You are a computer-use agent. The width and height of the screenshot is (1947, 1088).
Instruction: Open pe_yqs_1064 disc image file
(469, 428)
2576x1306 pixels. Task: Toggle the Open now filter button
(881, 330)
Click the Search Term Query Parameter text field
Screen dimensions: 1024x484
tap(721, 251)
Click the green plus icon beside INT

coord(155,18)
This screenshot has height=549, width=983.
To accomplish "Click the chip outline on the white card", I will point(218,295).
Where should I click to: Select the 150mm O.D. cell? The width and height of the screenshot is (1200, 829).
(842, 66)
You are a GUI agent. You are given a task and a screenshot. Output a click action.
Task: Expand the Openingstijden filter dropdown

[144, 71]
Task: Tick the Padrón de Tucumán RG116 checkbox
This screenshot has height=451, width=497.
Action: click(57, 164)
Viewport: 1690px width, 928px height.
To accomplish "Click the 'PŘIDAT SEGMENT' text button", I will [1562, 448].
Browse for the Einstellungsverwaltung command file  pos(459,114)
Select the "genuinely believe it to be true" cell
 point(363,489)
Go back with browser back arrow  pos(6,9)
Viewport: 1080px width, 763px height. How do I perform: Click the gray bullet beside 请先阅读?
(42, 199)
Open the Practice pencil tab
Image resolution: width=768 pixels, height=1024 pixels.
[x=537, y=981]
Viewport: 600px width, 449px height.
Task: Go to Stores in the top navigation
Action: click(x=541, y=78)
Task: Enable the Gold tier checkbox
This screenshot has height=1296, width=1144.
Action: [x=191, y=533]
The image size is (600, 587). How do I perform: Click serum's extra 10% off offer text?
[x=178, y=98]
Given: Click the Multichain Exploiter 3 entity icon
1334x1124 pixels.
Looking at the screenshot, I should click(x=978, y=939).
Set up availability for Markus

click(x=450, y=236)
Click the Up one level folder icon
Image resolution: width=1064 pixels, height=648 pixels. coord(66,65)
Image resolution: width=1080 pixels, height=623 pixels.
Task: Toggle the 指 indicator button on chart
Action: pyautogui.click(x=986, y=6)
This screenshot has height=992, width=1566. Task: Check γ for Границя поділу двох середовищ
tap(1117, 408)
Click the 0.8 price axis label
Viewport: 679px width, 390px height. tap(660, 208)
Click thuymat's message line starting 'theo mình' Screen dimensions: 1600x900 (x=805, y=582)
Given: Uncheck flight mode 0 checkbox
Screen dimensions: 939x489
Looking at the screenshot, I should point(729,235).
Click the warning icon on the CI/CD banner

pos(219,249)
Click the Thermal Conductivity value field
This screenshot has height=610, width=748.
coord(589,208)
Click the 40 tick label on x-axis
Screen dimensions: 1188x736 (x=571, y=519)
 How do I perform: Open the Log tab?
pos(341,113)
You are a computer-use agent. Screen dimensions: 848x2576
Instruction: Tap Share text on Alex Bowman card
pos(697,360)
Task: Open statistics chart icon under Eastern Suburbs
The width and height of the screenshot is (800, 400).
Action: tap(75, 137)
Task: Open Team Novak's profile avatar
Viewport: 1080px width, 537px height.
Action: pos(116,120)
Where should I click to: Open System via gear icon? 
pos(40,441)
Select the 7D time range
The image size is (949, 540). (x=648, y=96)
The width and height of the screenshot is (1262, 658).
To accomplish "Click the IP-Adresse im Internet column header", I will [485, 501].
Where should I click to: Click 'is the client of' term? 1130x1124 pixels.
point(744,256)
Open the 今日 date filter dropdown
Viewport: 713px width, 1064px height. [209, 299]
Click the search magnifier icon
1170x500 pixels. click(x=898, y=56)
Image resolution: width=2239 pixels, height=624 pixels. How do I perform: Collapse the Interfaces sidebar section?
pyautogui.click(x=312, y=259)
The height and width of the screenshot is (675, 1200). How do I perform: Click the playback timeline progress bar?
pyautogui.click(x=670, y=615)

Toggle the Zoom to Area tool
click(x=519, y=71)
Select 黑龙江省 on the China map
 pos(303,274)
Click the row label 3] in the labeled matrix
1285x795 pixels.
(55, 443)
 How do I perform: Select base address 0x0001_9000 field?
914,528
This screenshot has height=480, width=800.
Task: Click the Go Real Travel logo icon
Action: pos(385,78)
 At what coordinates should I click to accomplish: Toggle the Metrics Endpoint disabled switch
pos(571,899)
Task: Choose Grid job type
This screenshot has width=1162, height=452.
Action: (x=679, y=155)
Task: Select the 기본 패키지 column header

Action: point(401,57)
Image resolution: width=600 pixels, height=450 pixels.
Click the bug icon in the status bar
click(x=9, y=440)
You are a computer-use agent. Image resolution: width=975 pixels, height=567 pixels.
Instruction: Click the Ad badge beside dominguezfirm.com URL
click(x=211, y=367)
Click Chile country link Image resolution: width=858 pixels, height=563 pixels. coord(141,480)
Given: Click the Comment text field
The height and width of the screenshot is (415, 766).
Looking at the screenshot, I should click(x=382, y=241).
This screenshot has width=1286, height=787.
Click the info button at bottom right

☆ ☆ ☆ ☆ ☆ ☆ ☆

Please go over the data above and copy each line with "checkbox" in it.

Task: Tick the Padrón de Tucumán RG116 checkbox
Task: Enable the Gold tier checkbox
Given: Uncheck flight mode 0 checkbox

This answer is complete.